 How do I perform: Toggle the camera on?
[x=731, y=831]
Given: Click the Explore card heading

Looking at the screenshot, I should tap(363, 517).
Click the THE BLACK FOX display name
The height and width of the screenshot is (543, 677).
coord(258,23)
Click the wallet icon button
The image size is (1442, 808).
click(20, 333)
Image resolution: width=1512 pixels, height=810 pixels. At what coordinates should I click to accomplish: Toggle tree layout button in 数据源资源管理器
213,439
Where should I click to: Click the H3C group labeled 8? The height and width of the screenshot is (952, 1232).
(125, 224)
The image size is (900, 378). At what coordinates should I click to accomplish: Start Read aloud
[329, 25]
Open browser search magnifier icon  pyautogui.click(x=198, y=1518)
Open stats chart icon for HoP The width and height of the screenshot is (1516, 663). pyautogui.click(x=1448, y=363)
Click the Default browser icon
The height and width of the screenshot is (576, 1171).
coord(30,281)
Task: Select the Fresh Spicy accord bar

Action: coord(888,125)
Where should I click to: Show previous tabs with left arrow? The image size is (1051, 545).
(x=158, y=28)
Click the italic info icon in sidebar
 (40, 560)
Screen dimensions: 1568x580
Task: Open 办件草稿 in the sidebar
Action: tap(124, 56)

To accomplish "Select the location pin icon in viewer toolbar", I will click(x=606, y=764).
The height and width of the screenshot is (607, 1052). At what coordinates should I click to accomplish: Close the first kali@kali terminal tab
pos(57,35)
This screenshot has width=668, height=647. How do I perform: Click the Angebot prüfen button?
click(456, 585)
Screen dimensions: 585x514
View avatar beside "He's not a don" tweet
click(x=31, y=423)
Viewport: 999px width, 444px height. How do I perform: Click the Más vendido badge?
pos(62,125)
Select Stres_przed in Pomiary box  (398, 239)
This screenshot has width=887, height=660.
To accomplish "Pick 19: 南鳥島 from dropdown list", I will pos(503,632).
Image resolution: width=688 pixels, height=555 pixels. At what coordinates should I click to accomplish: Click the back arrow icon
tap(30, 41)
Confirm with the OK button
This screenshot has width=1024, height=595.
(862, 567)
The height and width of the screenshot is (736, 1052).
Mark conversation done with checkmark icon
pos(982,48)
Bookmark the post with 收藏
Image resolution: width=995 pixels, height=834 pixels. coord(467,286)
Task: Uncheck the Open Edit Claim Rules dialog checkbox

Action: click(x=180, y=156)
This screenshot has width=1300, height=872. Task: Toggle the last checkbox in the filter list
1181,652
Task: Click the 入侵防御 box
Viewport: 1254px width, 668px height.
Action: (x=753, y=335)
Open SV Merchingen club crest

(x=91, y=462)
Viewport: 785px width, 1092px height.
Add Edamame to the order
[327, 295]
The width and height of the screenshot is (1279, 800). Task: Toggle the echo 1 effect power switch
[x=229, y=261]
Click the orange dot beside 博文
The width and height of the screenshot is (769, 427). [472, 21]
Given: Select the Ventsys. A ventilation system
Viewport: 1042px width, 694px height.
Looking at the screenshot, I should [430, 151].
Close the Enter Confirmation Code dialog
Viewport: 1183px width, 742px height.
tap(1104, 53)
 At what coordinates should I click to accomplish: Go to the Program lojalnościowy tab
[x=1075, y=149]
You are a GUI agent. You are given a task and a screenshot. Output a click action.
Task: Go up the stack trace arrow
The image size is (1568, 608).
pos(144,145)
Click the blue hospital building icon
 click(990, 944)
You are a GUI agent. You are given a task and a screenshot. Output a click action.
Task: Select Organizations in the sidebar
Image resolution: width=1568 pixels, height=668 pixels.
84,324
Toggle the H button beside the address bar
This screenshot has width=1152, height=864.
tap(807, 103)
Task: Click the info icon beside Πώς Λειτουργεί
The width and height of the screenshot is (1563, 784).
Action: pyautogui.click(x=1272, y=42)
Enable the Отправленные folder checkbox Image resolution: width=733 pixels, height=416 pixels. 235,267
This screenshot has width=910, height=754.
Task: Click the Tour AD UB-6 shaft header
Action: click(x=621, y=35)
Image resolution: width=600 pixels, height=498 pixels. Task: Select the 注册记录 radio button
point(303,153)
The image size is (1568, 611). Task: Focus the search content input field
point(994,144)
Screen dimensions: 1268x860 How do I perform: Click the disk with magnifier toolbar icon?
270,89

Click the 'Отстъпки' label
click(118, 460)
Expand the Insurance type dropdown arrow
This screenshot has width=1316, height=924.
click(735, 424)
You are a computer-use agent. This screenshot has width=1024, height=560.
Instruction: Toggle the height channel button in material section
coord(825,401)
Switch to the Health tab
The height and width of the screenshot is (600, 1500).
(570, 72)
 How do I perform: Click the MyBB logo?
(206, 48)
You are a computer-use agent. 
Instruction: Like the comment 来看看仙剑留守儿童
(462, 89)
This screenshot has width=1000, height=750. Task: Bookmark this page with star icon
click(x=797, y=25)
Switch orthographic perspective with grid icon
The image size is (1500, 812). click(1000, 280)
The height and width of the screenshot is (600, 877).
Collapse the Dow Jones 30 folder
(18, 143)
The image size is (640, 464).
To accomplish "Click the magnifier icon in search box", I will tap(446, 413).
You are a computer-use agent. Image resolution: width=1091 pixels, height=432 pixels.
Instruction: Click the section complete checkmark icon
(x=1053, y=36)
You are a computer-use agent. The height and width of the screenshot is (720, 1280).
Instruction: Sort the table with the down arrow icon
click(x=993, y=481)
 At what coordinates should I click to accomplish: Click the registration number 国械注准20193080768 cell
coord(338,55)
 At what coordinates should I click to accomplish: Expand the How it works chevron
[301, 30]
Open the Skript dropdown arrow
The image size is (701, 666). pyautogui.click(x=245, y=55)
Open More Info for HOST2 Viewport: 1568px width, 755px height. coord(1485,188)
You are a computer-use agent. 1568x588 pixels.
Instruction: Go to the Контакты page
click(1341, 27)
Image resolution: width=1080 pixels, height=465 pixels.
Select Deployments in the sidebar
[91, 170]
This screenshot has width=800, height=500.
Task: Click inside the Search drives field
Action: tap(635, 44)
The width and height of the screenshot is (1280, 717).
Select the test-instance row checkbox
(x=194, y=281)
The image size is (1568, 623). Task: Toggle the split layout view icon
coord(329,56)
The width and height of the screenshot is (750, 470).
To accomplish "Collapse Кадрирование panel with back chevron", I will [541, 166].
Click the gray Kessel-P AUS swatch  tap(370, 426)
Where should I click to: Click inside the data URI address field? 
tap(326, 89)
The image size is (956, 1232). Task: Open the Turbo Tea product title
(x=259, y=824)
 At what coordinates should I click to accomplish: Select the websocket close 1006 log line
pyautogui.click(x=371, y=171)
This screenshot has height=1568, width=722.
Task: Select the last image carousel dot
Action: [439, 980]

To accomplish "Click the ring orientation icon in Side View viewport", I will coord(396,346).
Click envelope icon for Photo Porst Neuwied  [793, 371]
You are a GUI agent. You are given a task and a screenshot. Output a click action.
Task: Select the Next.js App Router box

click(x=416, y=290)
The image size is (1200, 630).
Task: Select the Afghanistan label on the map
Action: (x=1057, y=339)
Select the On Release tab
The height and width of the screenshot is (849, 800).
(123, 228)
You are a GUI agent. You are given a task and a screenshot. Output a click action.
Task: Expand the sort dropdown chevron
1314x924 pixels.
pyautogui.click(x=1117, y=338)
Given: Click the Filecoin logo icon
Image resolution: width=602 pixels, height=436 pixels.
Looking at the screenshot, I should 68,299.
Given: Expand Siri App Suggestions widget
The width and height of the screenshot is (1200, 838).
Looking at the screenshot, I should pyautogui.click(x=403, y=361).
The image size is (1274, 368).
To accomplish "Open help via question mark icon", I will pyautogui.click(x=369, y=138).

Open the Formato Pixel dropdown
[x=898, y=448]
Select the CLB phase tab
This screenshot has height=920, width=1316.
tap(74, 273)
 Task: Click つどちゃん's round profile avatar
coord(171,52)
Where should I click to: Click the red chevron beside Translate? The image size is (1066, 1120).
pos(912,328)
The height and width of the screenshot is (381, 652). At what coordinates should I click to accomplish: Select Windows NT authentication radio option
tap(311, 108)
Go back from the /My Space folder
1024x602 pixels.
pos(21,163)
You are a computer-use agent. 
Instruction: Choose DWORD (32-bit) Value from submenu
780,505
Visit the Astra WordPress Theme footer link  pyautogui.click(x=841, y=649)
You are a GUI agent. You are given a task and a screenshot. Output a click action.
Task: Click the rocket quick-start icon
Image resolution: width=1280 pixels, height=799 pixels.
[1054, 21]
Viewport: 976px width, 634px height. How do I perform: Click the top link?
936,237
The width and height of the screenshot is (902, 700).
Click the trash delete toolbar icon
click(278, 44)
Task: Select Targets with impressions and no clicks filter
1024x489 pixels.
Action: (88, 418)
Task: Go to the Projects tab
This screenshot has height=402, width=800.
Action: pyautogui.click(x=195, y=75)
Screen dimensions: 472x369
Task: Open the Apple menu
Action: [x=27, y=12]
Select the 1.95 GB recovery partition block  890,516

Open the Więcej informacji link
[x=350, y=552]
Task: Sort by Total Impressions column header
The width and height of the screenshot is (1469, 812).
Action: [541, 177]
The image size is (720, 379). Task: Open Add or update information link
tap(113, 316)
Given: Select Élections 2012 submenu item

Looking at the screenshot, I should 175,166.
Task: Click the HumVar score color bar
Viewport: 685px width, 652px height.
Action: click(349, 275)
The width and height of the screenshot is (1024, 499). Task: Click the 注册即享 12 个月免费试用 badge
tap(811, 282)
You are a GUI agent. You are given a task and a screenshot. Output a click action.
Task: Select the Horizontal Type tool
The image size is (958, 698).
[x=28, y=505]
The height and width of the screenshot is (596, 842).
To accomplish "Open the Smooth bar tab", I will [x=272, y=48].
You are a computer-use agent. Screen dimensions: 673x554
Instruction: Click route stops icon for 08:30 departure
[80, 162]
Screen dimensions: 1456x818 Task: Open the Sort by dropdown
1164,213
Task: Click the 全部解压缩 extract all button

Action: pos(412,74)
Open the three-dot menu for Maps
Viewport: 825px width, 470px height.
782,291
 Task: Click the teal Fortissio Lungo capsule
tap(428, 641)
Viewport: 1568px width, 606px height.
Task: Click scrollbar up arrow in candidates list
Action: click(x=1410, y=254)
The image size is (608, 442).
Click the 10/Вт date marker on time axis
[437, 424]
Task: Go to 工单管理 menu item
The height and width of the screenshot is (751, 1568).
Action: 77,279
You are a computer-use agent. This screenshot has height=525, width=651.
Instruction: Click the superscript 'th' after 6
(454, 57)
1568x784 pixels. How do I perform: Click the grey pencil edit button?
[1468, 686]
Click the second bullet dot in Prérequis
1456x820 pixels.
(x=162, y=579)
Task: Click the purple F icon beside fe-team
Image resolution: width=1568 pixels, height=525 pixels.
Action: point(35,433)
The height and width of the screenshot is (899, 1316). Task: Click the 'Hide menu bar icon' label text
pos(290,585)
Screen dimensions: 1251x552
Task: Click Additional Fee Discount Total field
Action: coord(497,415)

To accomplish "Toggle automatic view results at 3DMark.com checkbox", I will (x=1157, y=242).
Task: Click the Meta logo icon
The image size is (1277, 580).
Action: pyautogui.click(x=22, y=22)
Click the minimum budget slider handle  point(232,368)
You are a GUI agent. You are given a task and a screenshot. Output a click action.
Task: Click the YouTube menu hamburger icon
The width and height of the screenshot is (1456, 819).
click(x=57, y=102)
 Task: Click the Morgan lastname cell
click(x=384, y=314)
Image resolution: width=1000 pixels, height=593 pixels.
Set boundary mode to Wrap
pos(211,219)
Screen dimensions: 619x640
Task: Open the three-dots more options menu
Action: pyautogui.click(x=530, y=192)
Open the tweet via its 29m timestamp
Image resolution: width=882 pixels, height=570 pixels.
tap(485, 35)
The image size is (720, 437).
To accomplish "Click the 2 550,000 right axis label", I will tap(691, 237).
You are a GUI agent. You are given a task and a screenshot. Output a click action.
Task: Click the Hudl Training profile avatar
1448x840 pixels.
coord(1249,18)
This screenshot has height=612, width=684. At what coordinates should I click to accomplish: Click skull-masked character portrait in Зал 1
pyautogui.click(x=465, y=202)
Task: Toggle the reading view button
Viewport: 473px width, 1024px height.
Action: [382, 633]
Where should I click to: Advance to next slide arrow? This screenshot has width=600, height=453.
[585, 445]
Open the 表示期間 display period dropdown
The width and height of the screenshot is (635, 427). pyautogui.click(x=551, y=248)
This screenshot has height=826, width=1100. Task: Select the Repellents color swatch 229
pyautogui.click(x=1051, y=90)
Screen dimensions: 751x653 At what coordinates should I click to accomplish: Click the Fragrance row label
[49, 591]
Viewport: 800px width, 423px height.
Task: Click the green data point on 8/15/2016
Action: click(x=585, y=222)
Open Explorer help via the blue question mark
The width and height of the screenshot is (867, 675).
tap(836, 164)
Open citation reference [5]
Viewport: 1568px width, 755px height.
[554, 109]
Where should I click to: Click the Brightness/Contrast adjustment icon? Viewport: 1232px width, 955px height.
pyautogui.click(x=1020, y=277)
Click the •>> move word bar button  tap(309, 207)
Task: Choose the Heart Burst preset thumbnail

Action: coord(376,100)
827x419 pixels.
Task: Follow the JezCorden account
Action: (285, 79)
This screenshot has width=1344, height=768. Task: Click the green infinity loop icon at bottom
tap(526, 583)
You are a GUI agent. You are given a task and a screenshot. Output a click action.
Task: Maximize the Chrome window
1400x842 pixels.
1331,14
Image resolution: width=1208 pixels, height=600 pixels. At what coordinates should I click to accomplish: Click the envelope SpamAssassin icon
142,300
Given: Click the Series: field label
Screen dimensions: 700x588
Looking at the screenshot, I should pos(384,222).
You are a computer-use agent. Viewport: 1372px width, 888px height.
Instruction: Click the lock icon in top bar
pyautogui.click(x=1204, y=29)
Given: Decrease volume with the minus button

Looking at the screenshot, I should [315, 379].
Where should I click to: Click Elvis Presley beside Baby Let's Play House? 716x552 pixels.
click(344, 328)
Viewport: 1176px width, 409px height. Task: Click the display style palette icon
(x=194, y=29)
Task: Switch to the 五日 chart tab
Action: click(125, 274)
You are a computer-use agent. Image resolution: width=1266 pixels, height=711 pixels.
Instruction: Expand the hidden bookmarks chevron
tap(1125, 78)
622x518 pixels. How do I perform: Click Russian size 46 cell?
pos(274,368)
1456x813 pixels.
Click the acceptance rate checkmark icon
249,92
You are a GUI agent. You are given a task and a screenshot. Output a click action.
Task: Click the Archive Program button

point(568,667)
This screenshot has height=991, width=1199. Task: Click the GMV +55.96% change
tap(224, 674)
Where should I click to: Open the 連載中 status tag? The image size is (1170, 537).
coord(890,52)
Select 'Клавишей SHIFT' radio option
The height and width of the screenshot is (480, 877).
####
- [YOUR TASK]: Above are the records; from them, give again exactly the lines from the one containing "Mark conversation done with checkmark icon" to the one containing "Task: Click the 入侵防御 box", both lines included, and nothing more.

- [RESPONSE TO THE EXERCISE]:
Mark conversation done with checkmark icon
pos(982,48)
Bookmark the post with 收藏
Image resolution: width=995 pixels, height=834 pixels. coord(467,286)
Task: Uncheck the Open Edit Claim Rules dialog checkbox

Action: click(x=180, y=156)
This screenshot has width=1300, height=872. Task: Toggle the last checkbox in the filter list
1181,652
Task: Click the 入侵防御 box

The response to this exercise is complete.